I find that my wife needs some time to process how her day was and what’s going on inside. She’s busy all day just keeping the kids alive and the house from burning down. Here’s what I do from time to time. I take a 3x5 note card and write down ten questions. They range from meaningful and requiring thought to fun and requiring no thought. We dream together. We talk about hard things together. But she needs time to process. And I need time to listen.
5. Be quick to take her to Jesus.
Your job isn't to fix her, it's to take her to the one who can. Take her by the hand and lead her to Jesus and let him do the fixing. Your job is to speak God’s word to her, not to do God’s work for her. Here’s how this can work out practically. When she starts crying you can walk over to her, hold her hand, and start praying.
6. Encourage her.
She needs your constant encouragement. Build in time to honor and encourage her. God tells us to care for our wife as we would our own body! What do you need? She needs it too!
7. Have fun together.
Don't take life so seriously all the time, fun loosens the tension and allows us the freedom to informally enjoy God and one another together. Do what you did when you were dating and trust God to play out the gospel story again in your marriage. Praise God as your having fun. Just say what you’re thinking, “Isn’t it amazing God would give us this gift?”

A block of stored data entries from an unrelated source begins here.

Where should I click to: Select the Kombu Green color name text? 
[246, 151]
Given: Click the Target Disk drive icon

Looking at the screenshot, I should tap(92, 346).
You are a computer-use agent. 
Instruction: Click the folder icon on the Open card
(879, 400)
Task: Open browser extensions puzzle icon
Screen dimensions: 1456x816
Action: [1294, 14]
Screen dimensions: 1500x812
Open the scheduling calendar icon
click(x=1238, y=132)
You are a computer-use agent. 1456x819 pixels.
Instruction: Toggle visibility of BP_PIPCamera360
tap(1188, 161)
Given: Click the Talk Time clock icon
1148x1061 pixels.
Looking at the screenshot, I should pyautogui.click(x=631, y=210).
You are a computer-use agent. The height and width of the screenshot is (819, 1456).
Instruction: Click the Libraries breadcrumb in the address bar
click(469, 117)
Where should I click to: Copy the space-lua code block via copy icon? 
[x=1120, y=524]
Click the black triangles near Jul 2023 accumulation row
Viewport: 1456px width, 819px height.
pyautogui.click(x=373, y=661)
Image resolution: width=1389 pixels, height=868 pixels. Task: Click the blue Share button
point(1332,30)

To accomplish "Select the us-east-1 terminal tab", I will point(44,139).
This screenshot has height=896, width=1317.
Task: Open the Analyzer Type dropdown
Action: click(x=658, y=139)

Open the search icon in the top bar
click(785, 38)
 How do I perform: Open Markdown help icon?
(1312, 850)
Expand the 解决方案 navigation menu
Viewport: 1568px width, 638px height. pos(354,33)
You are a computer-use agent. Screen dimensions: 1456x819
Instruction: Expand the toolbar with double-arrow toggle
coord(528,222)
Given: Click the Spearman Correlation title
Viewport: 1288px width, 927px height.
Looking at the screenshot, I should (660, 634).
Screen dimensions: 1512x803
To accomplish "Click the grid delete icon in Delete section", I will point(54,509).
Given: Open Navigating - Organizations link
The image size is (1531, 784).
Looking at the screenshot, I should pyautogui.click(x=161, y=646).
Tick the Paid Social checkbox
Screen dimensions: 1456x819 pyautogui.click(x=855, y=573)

Everything God calls us to he equips us for. Remember: “The husband is the head of the wife, as the head of every man is Christ” (1 Cor. 11:3). You are not alone. You have someone to lead you. And he will never fail. Just as you are one flesh with your wife, you also are united to Jesus.
You’re not her savior. You’re just the one God appointed to be the primary pointer to the Savior. He chose you to play out the gospel story in your marriage. Model Jesus. Speak the word of God to your wife so that she might see God in her life.